Models are the core algorithms used to actually tokenize, and therefore, they are the only mandatory
component of a Tokenizer.

.. list-table::
   :header-rows: 1

   * - Name
     - Description

   * - WordLevel
     - This is the "classic" tokenization algorithm. It let's you simply map words to IDs
       without anything fancy. This has the advantage of being really simple to use and
       understand, but it requires extremely large vocabularies for a good coverage.


       *Using this* ``Model`` *requires the use of a* ``PreTokenizer``. *No choice will be made by
       this model directly, it simply maps input tokens to IDs*

   * - BPE
     - One of the most popular subword tokenization algorithm. The Byte-Pair-Encoding works by
       starting with characters, while merging those that are the most frequently seen together,
       thus creating new tokens. It then works iteratively to build new tokens out of the most
       frequent pairs it sees in a corpus.

       BPE is able to build words it has never seen by using multiple subword tokens, and thus
       requires smaller vocabularies, with less chances of having "unk" (unknown) tokens.

   * - WordPiece
     - This is a subword tokenization algorithm quite similar to BPE, used mainly by Google in
       models like BERT. It uses a greedy algorithm, that tries to build long words first, splitting
       in multiple tokens when entire words don't exist in the vocabulary. This is different from
       BPE that starts from characters, building bigger tokens as possible.

       It uses the famous ``##`` prefix to identify tokens that are part of a word (ie not starting
       a word).

   * - Unigram
     - Unigram is also a subword tokenization algorithm, and works by trying to identify the best
       set of subword tokens to maximize the probability for a given sentence.

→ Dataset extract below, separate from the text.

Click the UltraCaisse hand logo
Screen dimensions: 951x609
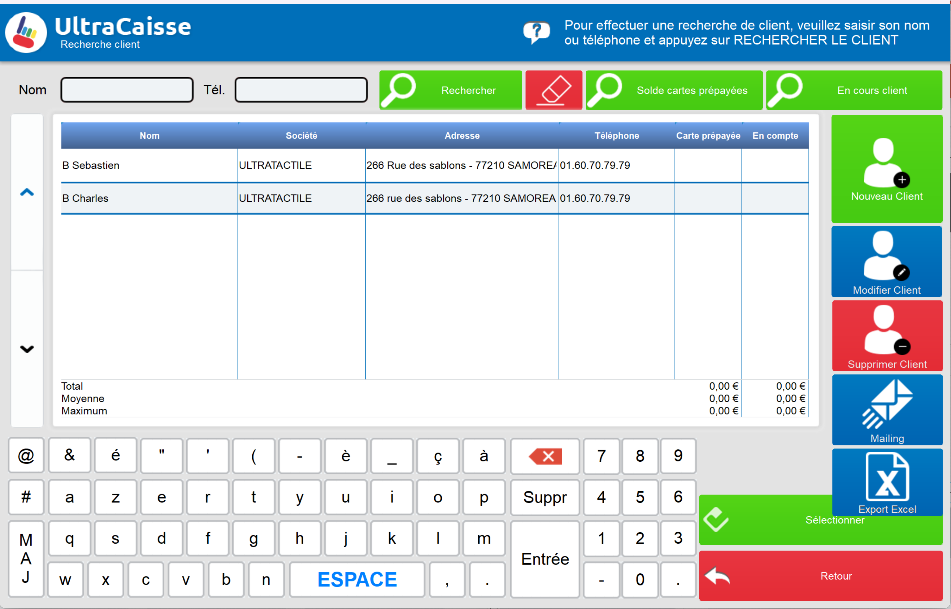click(x=26, y=32)
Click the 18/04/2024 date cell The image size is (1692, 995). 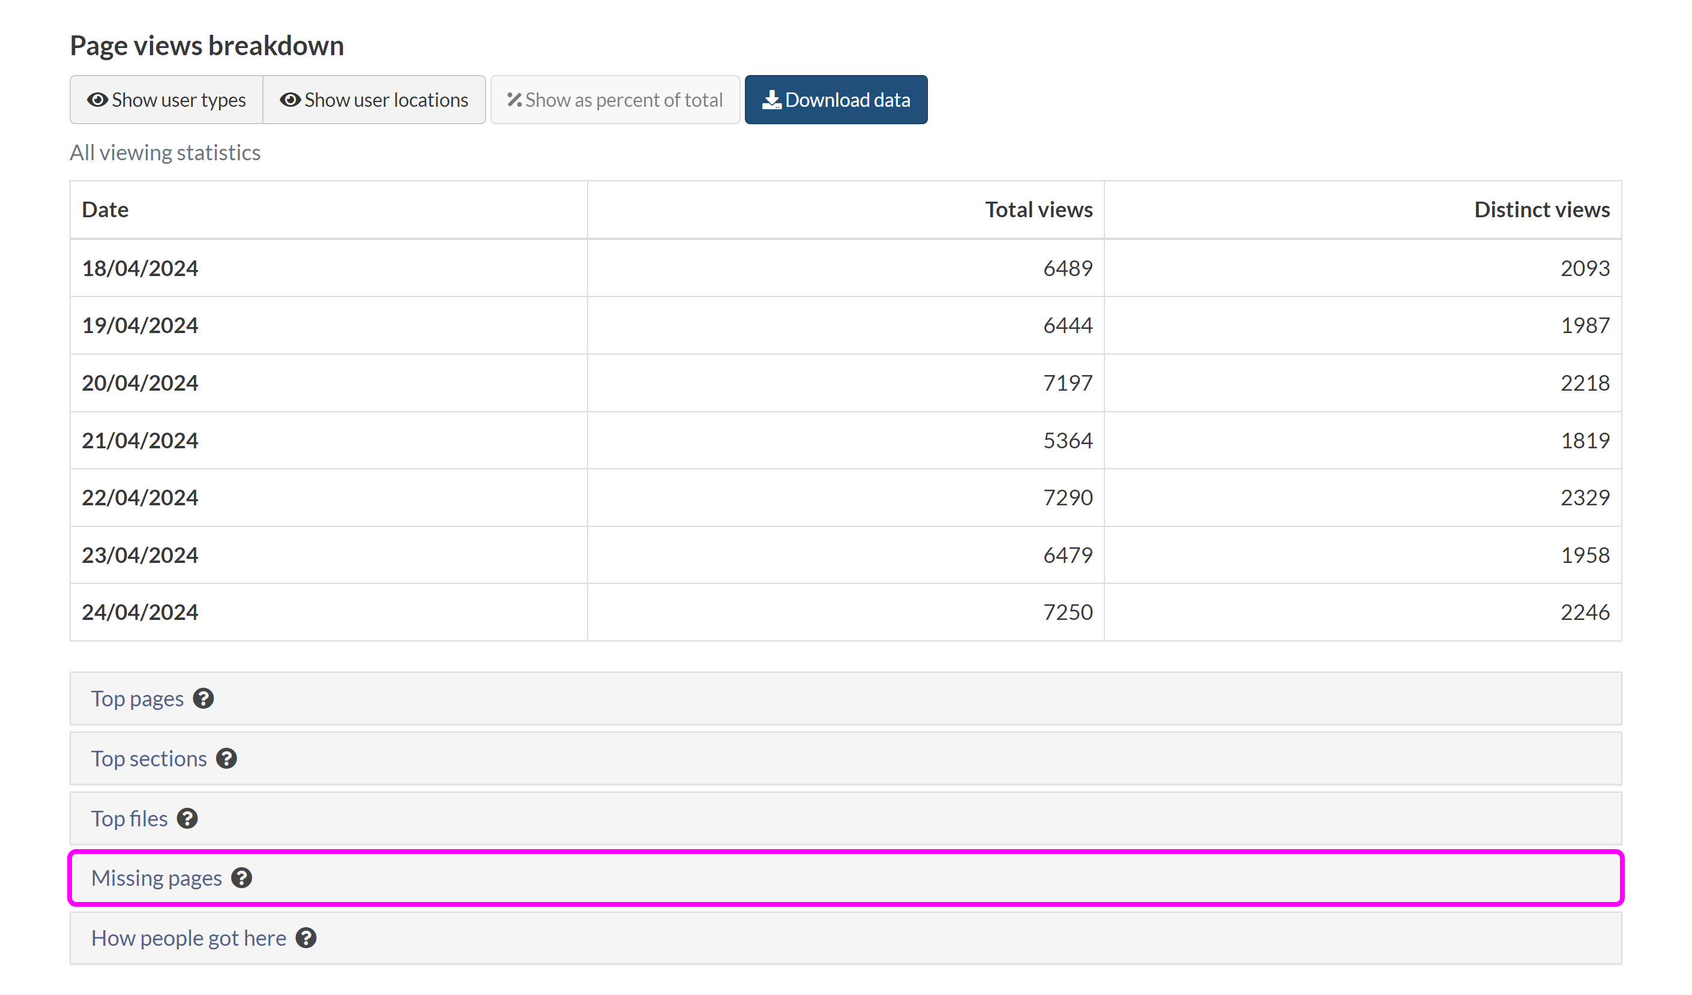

This is different
       from BPE in the way that this is not deterministic based on a set of rules applied
       sequentially. Instead Unigram will be able to compute multiple ways of tokenizing, while
       choosing the most probable one.


.. _post-processors:

PostProcessor
----------------------------------------------------------------------------------------------------

After the whole pipeline, we sometimes want to insert some special tokens before feed
a tokenized string into a model like "[CLS] My horse is amazing [SEP]". The ``PostProcessor``
is the component doing just that.

.. list-table::
   :header-rows: 1

   * - Name
     - Description
     - Example
   * - TemplateProcessing
     - Let's you easily template the post processing, adding special tokens, and specifying
       the ``type_id`` for each sequence/special token. The template is given two strings
       representing the single sequence and the pair of sequences, as well as a set of
       special tokens to use.
     - Example, when specifying a template with these values:

            - single: ``"[CLS] $A [SEP]"``
            - pair: ``"[CLS] $A [SEP] $B [SEP]"``
            - special tokens:

                - ``"[CLS]"``
                - ``"[SEP]"``

       Input: ``("I like this", "but not this")``

       Output: ``"[CLS] I like this [SEP] but not this [SEP]"``


.. _decoders:

Decoders
----------------------------------------------------------------------------------------------------

The Decoder knows how to go from the IDs used by the Tokenizer, back to a readable piece of text.
Some ``Normalizer`` and ``PreTokenizer`` use special characters or identifiers that need to be
reverted for example.

.. list-table::
   :header-rows: 1

   * - Name
     - Description
   * - ByteLevel
     - Reverts the ByteLevel PreTokenizer. This PreTokenizer encodes at the byte-level, using
       a set of visible Unicode characters to represent each byte, so we need a Decoder to
       revert this process and get something readable again.
   * - Metaspace
     - Reverts the Metaspace PreTokenizer. This PreTokenizer uses a special identifer ``▁`` to
       identify whitespaces, and so this Decoder helps with decoding these.
   * - WordPiece
     - Reverts the WordPiece Model. This model uses a special identifier ``##`` for continuing
       subwords, and so this Decoder helps with decoding these.